### Set problem
Copy out the data from the line with "You are a GUI" through the line with "1327x668 pixels. (738, 119)", word for word, and nothing else.

### Rows
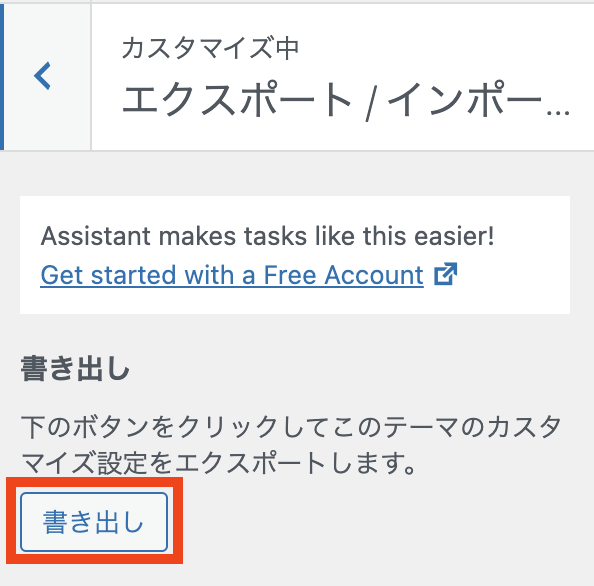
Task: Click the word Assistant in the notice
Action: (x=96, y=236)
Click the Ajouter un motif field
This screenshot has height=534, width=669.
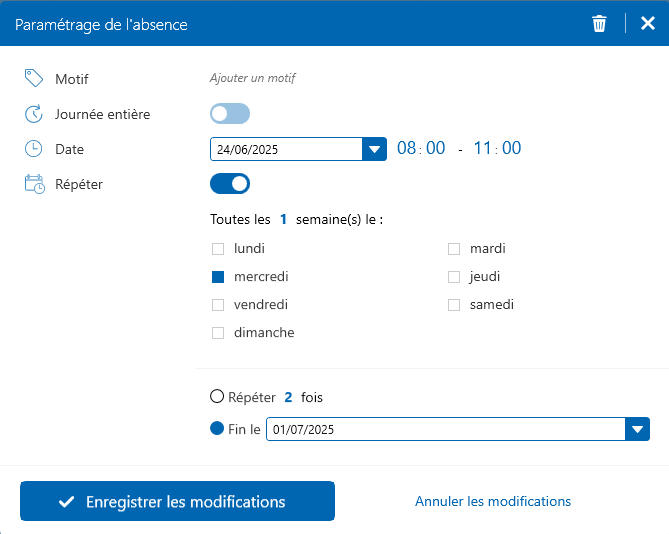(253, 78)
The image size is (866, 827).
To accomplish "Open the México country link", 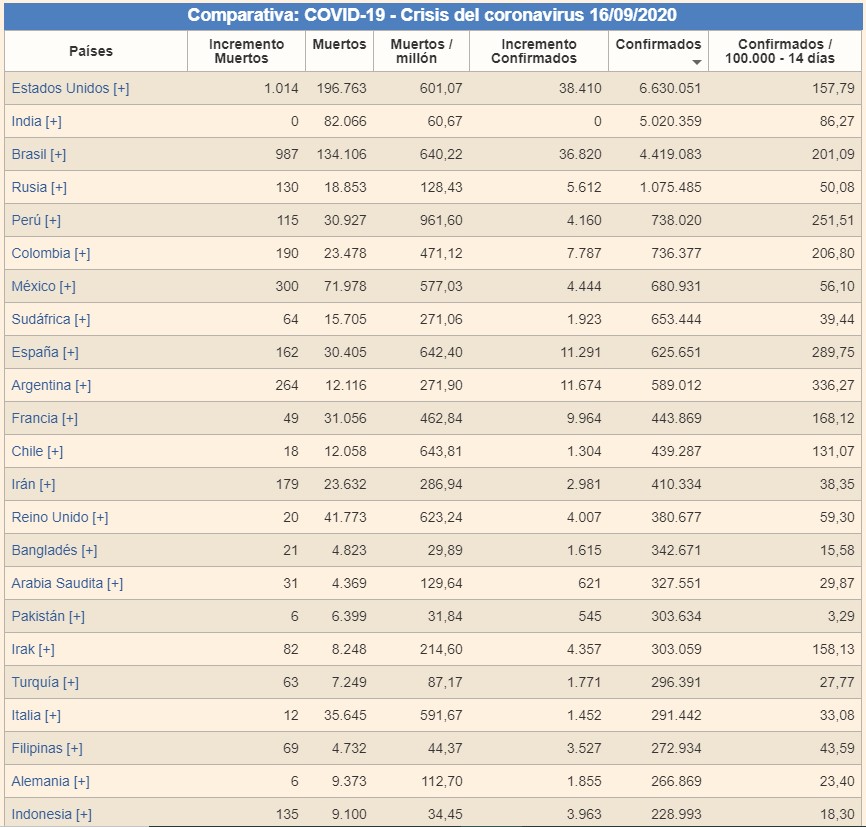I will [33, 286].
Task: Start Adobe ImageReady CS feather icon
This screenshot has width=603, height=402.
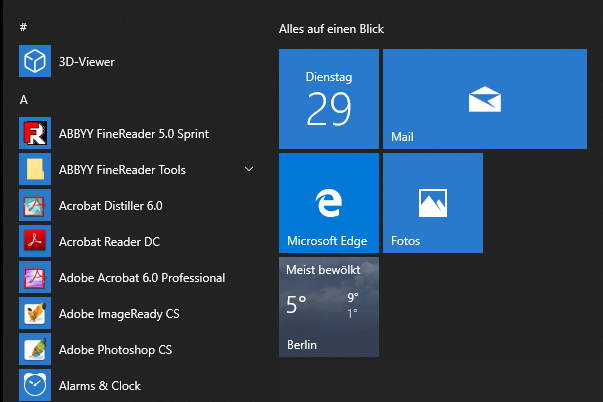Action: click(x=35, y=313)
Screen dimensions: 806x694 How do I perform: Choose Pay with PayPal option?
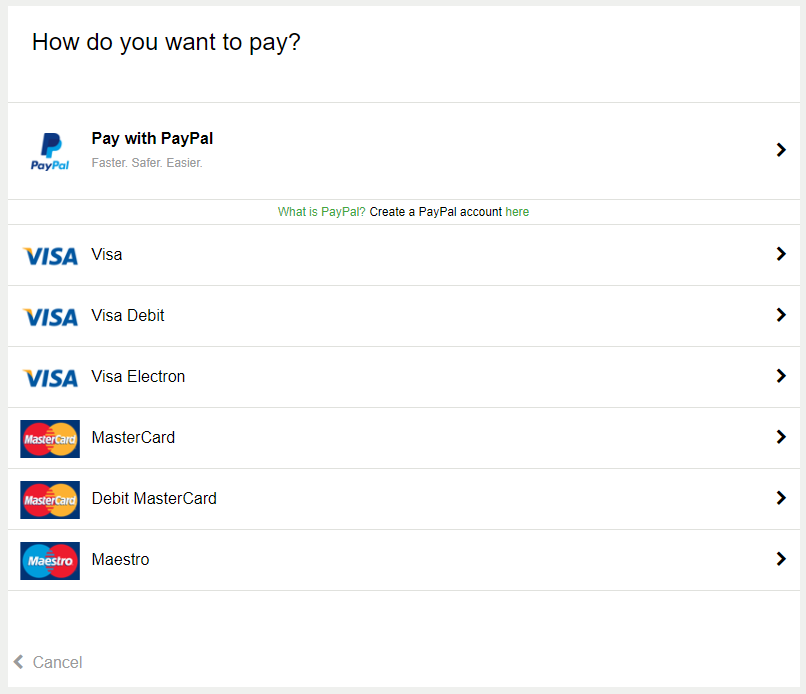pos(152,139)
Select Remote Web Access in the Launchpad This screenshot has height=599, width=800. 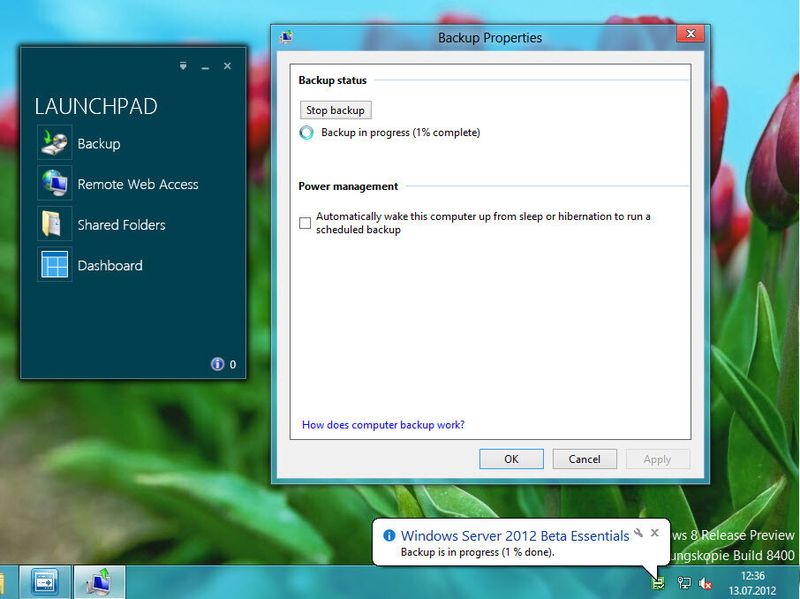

...

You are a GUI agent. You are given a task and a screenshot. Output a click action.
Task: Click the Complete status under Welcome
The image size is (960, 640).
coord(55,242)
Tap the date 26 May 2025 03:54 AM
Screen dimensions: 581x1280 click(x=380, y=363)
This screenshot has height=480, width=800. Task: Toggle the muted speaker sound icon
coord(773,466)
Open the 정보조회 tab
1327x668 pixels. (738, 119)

---

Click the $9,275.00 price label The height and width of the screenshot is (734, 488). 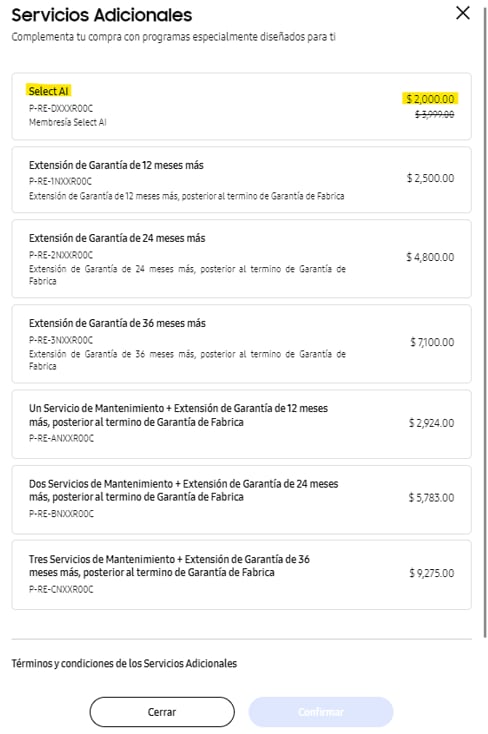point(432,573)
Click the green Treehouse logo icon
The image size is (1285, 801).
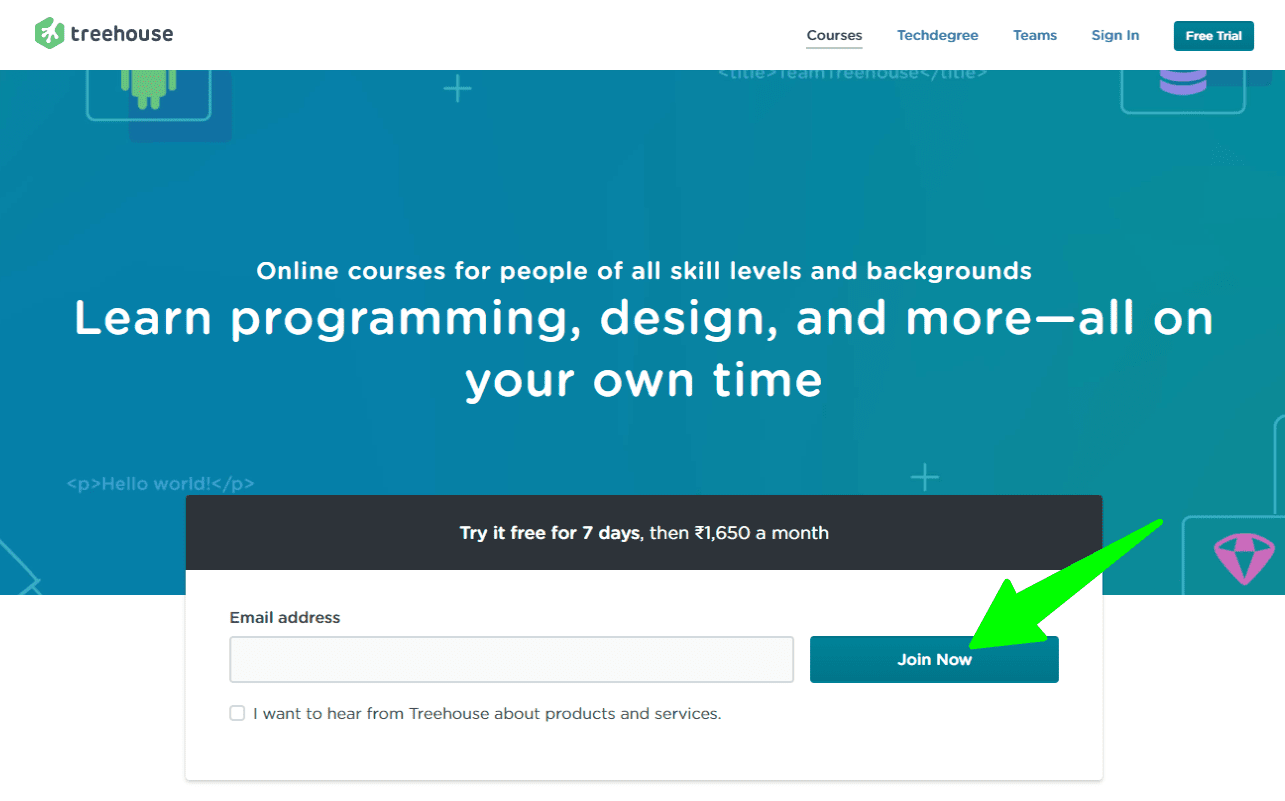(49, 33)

### Complete response
You are a GUI agent. You are given a task and a screenshot. Output a click action.
Task: Click the Complete status under Welcome
The image size is (960, 640).
coord(55,242)
Tap the date 26 May 2025 03:54 AM
Screen dimensions: 581x1280 click(x=380, y=363)
This screenshot has height=480, width=800. Task: Toggle the muted speaker sound icon
coord(773,466)
Open the 정보조회 tab
1327x668 pixels. (738, 119)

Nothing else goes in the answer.